===== DATA TO PROCESS =====

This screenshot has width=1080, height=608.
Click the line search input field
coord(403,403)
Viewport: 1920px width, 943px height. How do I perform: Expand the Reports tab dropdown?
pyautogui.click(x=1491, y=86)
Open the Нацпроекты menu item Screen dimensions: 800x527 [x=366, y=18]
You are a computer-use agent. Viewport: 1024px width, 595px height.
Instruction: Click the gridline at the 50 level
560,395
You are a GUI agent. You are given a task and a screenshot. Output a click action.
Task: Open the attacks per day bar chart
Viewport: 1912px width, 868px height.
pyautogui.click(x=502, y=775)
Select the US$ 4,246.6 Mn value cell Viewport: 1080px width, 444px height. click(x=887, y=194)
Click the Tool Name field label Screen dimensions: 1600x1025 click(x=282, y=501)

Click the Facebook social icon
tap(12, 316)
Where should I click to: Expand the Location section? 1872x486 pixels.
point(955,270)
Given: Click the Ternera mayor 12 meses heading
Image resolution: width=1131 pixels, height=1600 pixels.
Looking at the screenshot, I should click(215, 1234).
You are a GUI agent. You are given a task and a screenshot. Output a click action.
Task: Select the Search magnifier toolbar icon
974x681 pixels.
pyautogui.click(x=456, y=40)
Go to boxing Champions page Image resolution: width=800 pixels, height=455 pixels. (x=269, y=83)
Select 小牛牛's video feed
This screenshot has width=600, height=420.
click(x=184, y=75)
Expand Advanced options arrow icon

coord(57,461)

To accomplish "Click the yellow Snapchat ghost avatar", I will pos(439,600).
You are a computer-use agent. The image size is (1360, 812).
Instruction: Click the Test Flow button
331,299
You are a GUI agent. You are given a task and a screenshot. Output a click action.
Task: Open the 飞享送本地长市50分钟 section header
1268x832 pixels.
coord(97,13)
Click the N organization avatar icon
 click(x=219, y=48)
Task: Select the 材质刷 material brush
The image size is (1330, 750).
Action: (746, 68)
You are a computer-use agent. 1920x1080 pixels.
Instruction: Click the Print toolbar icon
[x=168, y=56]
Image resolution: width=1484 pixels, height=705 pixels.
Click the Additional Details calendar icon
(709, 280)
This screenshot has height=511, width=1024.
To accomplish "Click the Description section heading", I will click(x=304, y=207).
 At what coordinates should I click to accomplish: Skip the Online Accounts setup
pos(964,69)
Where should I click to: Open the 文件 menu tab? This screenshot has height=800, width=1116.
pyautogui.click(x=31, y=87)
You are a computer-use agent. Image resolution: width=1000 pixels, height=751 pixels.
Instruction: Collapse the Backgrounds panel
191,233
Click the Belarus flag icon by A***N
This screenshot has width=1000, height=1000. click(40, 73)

=====

**EXERCISE AIM:**
Report every line of the data above that contains the string "computer", copying each line in full. Matching is case-sensitive.

**ANSWER:**
You are a computer-use agent. Viewport: 1024px width, 595px height.
You are a computer-use agent. The image size is (1360, 812).
You are a computer-use agent. 1920x1080 pixels.
You are a computer-use agent. Image resolution: width=1000 pixels, height=751 pixels.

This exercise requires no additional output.